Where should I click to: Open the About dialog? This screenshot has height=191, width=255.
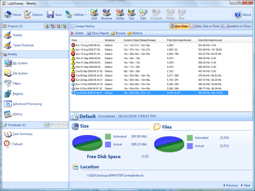point(242,14)

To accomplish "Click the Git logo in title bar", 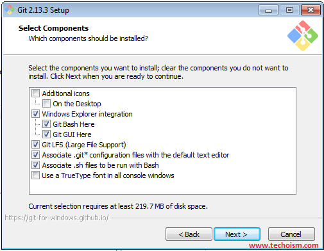I will [10, 10].
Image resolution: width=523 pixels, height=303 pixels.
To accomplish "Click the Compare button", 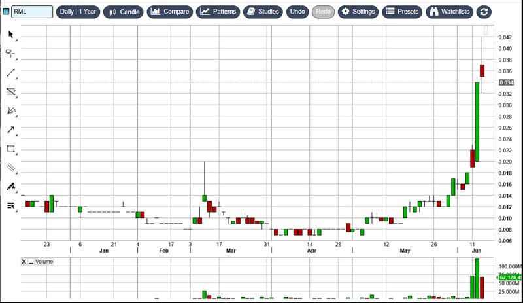I will 170,12.
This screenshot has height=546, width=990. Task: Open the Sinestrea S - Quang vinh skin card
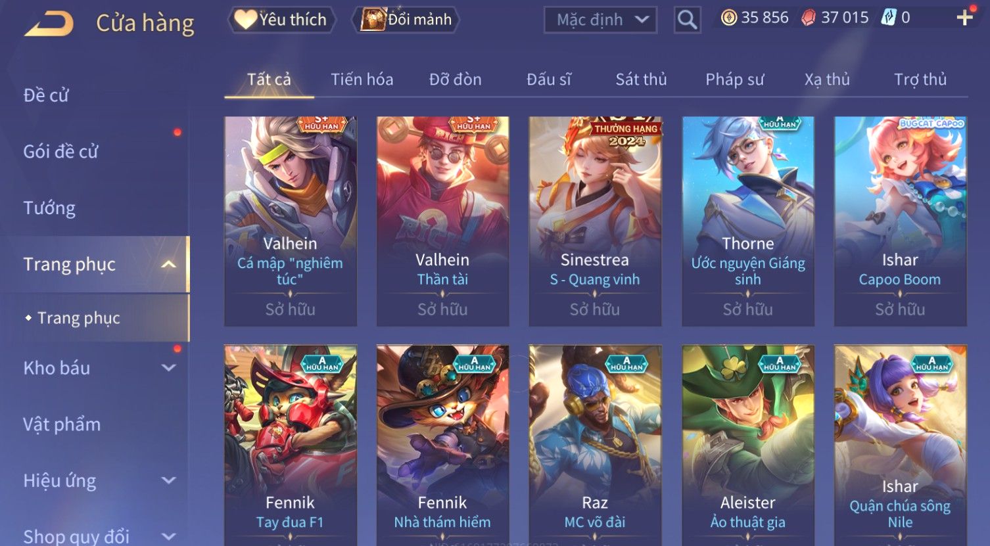point(595,221)
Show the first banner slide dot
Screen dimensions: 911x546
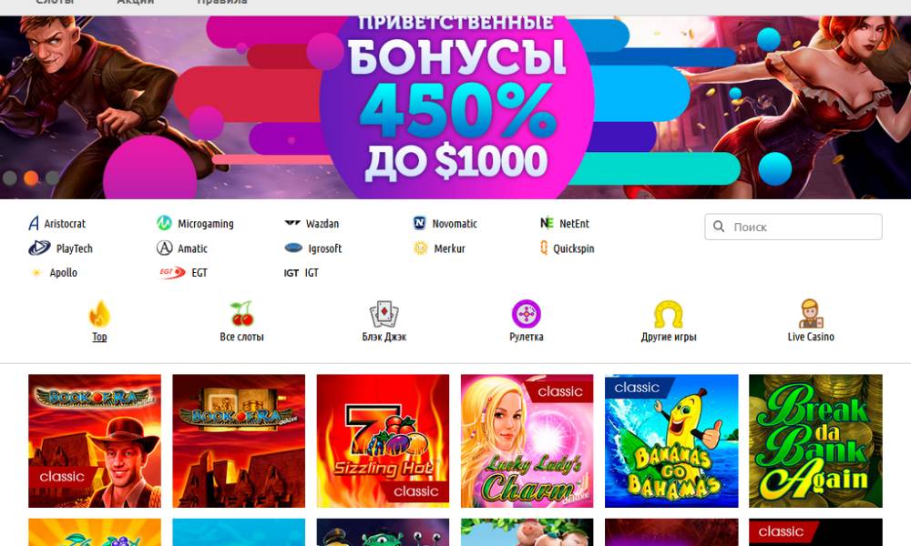[10, 177]
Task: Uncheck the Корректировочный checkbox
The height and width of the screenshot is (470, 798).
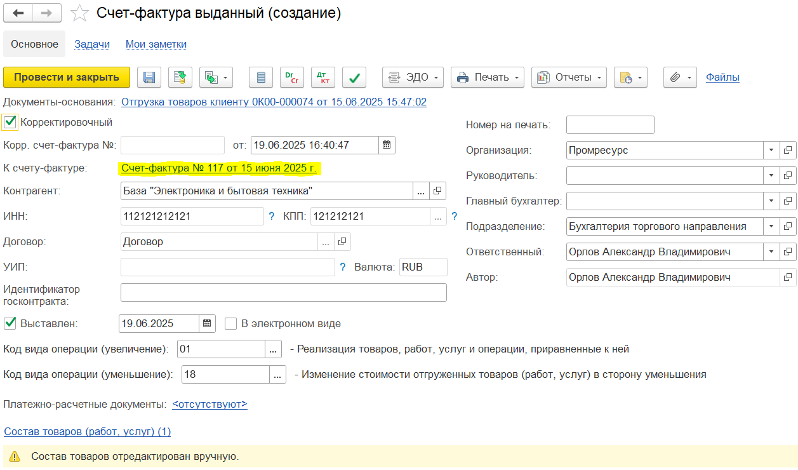Action: [x=10, y=122]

*****

Please print the lines of the records exactly, starting at the line that contains "Task: Uncheck the Корректировочный checkbox" and ending at the last line of the records. Leave the pictures out.

> Final result
Task: Uncheck the Корректировочный checkbox
The height and width of the screenshot is (470, 798).
Action: [x=10, y=122]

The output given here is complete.